Fernando Verdasco, vai mais longe e chega mesmo à solução idealizada para acabar de vez com os escândalos de combinação de resultados, que confessa desde logo ser impossível: “Eu acabava de vez com as apostas, mas não o posso fazer. Estamos a trabalhar para acabar com a corrupção.”

Desde 2011 que é conhecida uma lista de jogadores que foram investigados

O caso de combinação de resultados nos circuitos profissionais ‘rebentou’ para o mundo no início desta semana, mas já em 2011 a imprensa sueca divulgara uma lista com nomes de tenistas que terão sido investigados pela Tennis Integrity Unit.

Na lista feita pelo Expressen constam nomes como os de Victoria Azarenka, Agnieszka Radwanska, Maria Kirilenko, Sara Errani, Francesca Schiavone, Philipp Kohlschreiber, Andreas Seppi, Fabio Fognini, Nikolauy Davydenko e Janko Tipsarevic.

Já são vários os casos de tenistas acusados e banidos para a vida dos circuitos

Criado em setembro de 2008, o ano em que os rumores em torno da combinação de resultados começaram a surgir com maior intensidade no ténis, a Tennis Integrity United (TIU) já identificou e baniu vários jogadores dos circuitos profissionais, tendo o austríaco Daniel Koellerer sido o primeiro a ficar de parte do ténis profissional para a vida.

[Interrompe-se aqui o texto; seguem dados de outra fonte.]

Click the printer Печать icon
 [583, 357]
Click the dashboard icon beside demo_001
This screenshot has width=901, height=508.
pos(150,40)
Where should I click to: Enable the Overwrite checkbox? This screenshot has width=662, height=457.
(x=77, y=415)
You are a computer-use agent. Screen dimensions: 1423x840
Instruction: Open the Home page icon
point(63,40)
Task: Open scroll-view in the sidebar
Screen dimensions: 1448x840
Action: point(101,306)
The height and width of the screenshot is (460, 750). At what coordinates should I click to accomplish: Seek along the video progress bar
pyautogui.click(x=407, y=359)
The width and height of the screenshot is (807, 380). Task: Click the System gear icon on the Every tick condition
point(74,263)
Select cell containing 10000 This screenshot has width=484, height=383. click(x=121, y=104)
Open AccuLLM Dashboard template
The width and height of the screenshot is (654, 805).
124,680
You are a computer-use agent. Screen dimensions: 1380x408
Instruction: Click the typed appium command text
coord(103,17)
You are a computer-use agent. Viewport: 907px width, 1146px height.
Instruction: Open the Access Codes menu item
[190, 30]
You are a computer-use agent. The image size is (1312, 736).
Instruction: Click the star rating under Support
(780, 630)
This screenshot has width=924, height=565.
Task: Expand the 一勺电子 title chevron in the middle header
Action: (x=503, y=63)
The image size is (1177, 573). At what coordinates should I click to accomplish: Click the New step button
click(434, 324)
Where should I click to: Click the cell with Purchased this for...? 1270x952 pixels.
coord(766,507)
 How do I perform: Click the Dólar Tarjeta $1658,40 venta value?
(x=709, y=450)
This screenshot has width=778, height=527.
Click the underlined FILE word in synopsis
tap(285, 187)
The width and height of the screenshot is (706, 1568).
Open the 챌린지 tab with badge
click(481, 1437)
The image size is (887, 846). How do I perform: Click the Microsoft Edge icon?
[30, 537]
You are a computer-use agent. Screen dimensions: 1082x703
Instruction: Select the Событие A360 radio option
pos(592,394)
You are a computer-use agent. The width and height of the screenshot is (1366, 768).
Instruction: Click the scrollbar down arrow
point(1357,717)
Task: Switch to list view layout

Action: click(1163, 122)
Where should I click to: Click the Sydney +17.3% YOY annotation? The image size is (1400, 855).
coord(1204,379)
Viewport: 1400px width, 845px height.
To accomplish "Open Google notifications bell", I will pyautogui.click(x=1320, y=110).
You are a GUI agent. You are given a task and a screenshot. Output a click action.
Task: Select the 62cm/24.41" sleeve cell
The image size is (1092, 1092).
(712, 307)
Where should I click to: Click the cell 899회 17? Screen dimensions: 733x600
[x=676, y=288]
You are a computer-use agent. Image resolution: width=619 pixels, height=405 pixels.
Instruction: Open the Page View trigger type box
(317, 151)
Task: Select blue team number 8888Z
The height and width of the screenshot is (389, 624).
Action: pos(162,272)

Desde então, muitos praticantes da modalidade (e não só) ficaram proibidos de continuar a exercer a sua atividade profissional: em novembro de 2014, o árbitro e jogador francês Morgan Lamri foi acusado de violar quatro artigos do programa de anti-corrupção e banido para a vida por fraude e Daniele Bracciali admitiu ter sido parte integrante de um esquema de combinação de resultados — o que acabaria por levar ao seu banimento e também ao do compatriota Potito Starace. Mais recentemente, em dezembro de 2015, o grego Alexandros Jakupovic também foi afastado dos encontros profissionais masculinos como consequência de cinco acusações no âmbito do programa de anticorrupção do desporto.